▸ PROBLEM TO WORK ON: Would you write out the lines below exactly, from the one containing "Given: Expand the" to the very last, but without the pictures?
== Segment start ==
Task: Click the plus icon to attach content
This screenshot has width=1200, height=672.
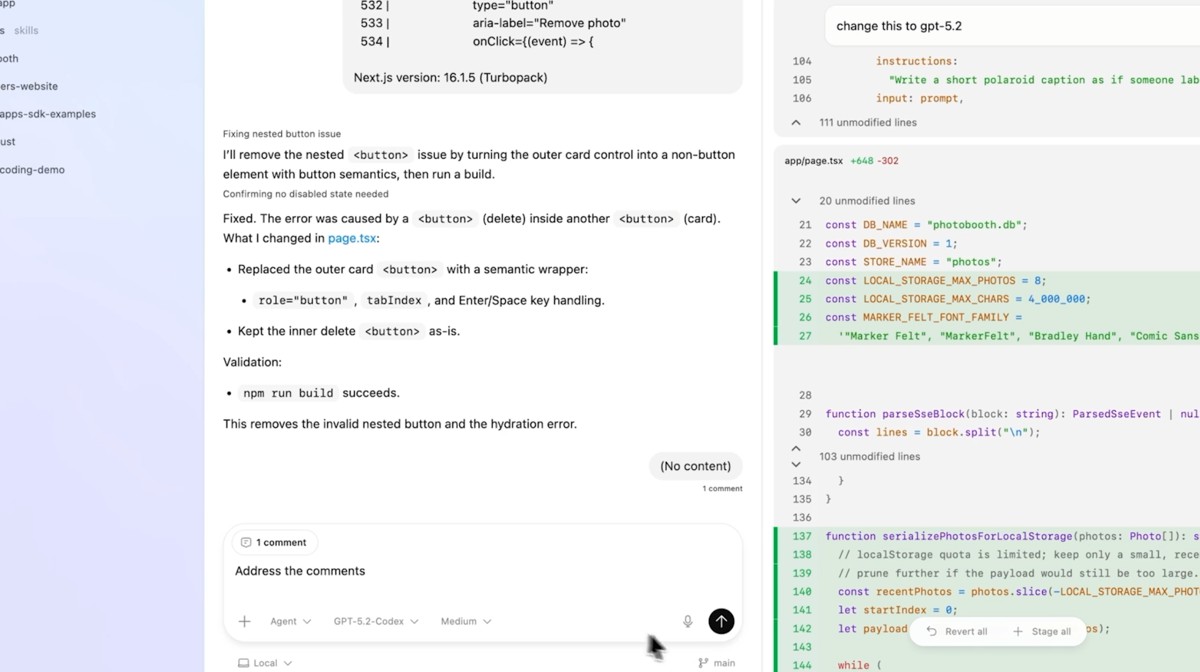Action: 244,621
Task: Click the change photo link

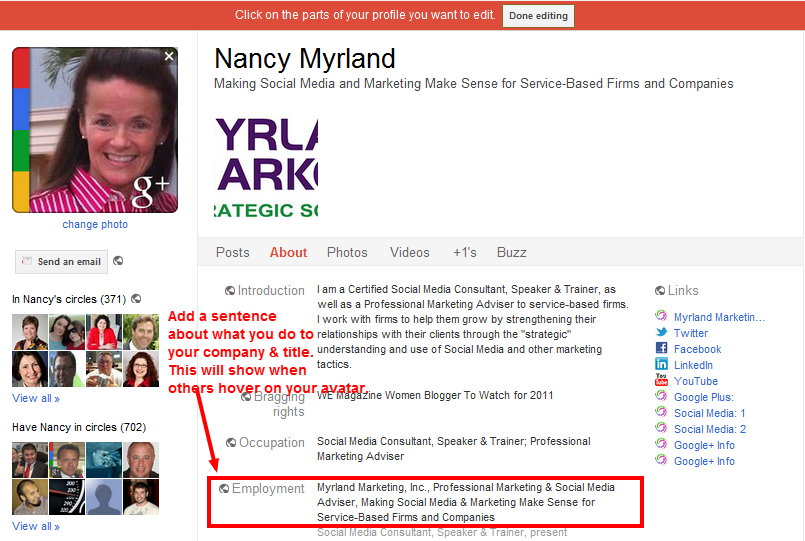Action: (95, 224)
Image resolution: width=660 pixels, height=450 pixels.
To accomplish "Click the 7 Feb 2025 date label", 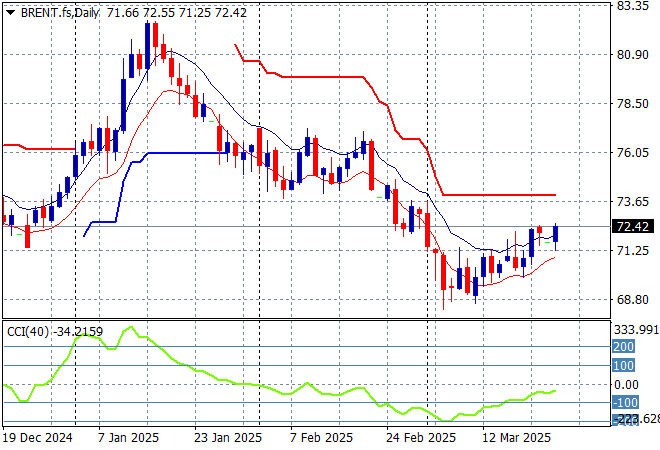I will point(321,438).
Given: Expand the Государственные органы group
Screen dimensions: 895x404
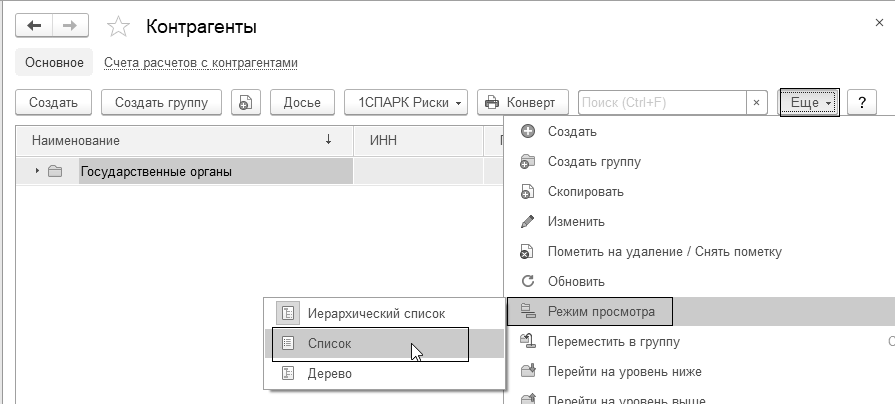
== Segment end ==
▸ SOLVED EXERCISE:
Given: Expand the Государственные органы group
Screen dimensions: 895x404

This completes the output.